Supplied information section start

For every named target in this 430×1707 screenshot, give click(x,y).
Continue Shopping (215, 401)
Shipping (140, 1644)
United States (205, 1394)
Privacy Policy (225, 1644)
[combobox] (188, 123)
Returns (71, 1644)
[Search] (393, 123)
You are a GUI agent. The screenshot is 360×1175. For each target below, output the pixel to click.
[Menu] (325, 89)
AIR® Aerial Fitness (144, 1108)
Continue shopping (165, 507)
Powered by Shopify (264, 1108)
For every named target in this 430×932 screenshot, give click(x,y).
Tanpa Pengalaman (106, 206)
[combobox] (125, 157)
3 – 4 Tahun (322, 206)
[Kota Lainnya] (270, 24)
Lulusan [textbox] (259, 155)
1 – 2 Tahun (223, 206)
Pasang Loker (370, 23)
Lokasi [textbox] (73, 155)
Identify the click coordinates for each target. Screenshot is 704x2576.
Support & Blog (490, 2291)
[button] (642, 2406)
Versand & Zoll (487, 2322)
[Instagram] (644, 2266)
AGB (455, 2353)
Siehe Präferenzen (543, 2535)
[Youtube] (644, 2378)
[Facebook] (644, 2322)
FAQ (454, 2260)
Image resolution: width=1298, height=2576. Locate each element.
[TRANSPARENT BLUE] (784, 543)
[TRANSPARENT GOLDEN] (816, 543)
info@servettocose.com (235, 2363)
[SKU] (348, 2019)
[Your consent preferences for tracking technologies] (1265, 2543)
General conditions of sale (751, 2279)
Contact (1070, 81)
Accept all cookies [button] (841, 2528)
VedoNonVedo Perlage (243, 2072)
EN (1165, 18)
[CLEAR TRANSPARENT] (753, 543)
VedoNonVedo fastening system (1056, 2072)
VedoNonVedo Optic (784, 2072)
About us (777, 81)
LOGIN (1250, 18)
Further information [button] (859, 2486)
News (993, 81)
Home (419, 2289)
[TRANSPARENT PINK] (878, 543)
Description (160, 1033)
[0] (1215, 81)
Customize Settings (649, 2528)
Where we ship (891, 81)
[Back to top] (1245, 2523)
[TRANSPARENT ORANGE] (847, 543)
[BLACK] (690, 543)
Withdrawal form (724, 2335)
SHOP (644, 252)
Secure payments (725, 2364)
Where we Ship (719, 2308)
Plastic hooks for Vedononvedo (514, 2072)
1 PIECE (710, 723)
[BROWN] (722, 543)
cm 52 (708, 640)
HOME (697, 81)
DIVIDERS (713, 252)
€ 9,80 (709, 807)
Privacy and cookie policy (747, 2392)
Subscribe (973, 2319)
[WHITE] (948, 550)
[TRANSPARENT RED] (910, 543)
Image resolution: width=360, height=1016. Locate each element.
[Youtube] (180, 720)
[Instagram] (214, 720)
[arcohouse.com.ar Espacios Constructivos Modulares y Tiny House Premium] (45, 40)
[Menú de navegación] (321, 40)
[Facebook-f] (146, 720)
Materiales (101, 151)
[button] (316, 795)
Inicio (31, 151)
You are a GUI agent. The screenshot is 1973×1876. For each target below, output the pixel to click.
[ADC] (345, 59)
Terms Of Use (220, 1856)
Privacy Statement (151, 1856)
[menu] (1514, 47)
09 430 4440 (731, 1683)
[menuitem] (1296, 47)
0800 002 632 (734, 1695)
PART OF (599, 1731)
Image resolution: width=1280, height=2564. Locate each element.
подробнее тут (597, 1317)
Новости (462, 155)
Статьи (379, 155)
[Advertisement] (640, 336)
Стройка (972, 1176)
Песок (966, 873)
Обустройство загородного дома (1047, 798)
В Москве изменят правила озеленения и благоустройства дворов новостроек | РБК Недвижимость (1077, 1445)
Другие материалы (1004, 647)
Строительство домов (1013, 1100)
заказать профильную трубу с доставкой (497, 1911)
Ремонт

Supplied information section end

## Task item
Go through the listing above and copy each line exactly.

## Answer box
For every named target in this 430×1707 screenshot, give click(x,y).
Continue Shopping (215, 401)
Shipping (140, 1644)
United States (205, 1394)
Privacy Policy (225, 1644)
[combobox] (188, 123)
Returns (71, 1644)
[Search] (393, 123)
You are a GUI agent. The screenshot is 360×1175. For each target below, output the pixel to click.
[Menu] (325, 89)
AIR® Aerial Fitness (144, 1108)
Continue shopping (165, 507)
Powered by Shopify (264, 1108)
For every named target in this 430×932 screenshot, give click(x,y).
Tanpa Pengalaman (106, 206)
[combobox] (125, 157)
3 – 4 Tahun (322, 206)
[Kota Lainnya] (270, 24)
Lulusan [textbox] (259, 155)
1 – 2 Tahun (223, 206)
Pasang Loker (370, 23)
Lokasi [textbox] (73, 155)
Identify the click coordinates for each target. Screenshot is 704x2576.
Support & Blog (490, 2291)
[button] (642, 2406)
Versand & Zoll (487, 2322)
[Instagram] (644, 2266)
AGB (455, 2353)
Siehe Präferenzen (543, 2535)
[Youtube] (644, 2378)
[Facebook] (644, 2322)
FAQ (454, 2260)
Image resolution: width=1298, height=2576. Locate each element.
[TRANSPARENT BLUE] (784, 543)
[TRANSPARENT GOLDEN] (816, 543)
info@servettocose.com (235, 2363)
[SKU] (348, 2019)
[Your consent preferences for tracking technologies] (1265, 2543)
General conditions of sale (751, 2279)
Contact (1070, 81)
Accept all cookies [button] (841, 2528)
VedoNonVedo Perlage (243, 2072)
EN (1165, 18)
[CLEAR TRANSPARENT] (753, 543)
VedoNonVedo fastening system (1056, 2072)
VedoNonVedo Optic (784, 2072)
About us (777, 81)
LOGIN (1250, 18)
Further information [button] (859, 2486)
News (993, 81)
Home (419, 2289)
[TRANSPARENT PINK] (878, 543)
Description (160, 1033)
[0] (1215, 81)
Customize Settings (649, 2528)
Where we ship (891, 81)
[Back to top] (1245, 2523)
[TRANSPARENT ORANGE] (847, 543)
[BLACK] (690, 543)
Withdrawal form (724, 2335)
SHOP (644, 252)
Secure payments (725, 2364)
Where we Ship (719, 2308)
Plastic hooks for Vedononvedo (514, 2072)
1 PIECE (710, 723)
[BROWN] (722, 543)
cm 52 (708, 640)
HOME (697, 81)
DIVIDERS (713, 252)
€ 9,80 (709, 807)
Privacy and cookie policy (747, 2392)
Subscribe (973, 2319)
[WHITE] (948, 550)
[TRANSPARENT RED] (910, 543)
Image resolution: width=360, height=1016. Locate each element.
[Youtube] (180, 720)
[Instagram] (214, 720)
[arcohouse.com.ar Espacios Constructivos Modulares y Tiny House Premium] (45, 40)
[Menú de navegación] (321, 40)
[Facebook-f] (146, 720)
Materiales (101, 151)
[button] (316, 795)
Inicio (31, 151)
You are a GUI agent. The screenshot is 1973×1876. For each target below, output the pixel to click.
[ADC] (345, 59)
Terms Of Use (220, 1856)
Privacy Statement (151, 1856)
[menu] (1514, 47)
09 430 4440 (731, 1683)
[menuitem] (1296, 47)
0800 002 632 (734, 1695)
PART OF (599, 1731)
Image resolution: width=1280, height=2564. Locate each element.
подробнее тут (597, 1317)
Новости (462, 155)
Статьи (379, 155)
[Advertisement] (640, 336)
Стройка (972, 1176)
Песок (966, 873)
Обустройство загородного дома (1047, 798)
В Москве изменят правила озеленения и благоустройства дворов новостроек | РБК Недвижимость (1077, 1445)
Другие материалы (1004, 647)
Строительство домов (1013, 1100)
заказать профильную трубу с доставкой (497, 1911)
Ремонт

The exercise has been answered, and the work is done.